My expectation as a consumer is that my appliances will last well beyond 3 years of operation.
-
A very respectable response from Netgate.
Opinions differ. :) 3 years is a pretty short clock for fundamental design flaw.
^^^ When I wrote this I didn't realize the netgate warranty was only 1 year; I was thinking of supermicro's 3 year warranty and read it as a brush off. My bad.
-
My expectation as a consumer is that my appliances will last well beyond 3 years of operation.
First, you'll need to appreciate that, while I know the modeled failure rates of the component in-question, I can't release same.
Second, your appliance will, in all likelihood, last longer than three years. The majority of at-risk Netgate products will not experience this failure over their entire service lifetime.
Third, Cisco's offer isn't as "pro-active" as you suggest. A careful read of Cisco's Ts & Cs should reveal the truth.

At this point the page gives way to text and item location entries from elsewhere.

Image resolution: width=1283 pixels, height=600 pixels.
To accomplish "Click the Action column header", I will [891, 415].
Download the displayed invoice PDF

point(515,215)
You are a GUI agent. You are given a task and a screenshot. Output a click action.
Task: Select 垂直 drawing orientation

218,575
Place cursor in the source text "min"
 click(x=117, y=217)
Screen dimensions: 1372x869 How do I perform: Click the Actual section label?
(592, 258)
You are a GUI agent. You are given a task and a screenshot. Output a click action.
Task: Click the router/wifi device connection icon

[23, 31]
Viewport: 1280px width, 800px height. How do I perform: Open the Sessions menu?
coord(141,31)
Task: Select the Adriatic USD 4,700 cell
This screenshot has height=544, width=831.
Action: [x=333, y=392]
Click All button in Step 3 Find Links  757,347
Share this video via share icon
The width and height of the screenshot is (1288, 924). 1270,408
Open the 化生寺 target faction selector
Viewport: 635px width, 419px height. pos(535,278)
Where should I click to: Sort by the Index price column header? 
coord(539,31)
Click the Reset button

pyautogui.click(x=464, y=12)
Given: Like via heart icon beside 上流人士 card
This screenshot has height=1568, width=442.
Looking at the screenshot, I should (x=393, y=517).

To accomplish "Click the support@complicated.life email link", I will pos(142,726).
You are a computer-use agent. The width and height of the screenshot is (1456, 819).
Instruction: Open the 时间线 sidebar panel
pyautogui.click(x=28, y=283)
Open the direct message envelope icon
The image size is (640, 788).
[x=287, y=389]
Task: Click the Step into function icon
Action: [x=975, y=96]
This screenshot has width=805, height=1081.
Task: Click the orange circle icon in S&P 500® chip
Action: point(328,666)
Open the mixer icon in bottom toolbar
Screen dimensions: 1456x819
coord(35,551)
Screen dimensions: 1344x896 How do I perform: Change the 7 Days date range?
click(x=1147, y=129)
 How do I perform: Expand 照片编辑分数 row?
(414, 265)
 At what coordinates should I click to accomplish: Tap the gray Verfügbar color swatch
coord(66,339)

Fourth, we feel we have a strong replacement policy, as it is not limited to the original warranty period or to systems covered by an existing support agreement, as others have announced. Considering the likelihood of the failure occurring, we feel our limited extended warranty is the best course of action, because it results in less overall inconvenience, downtime, and demands on our customers and partners.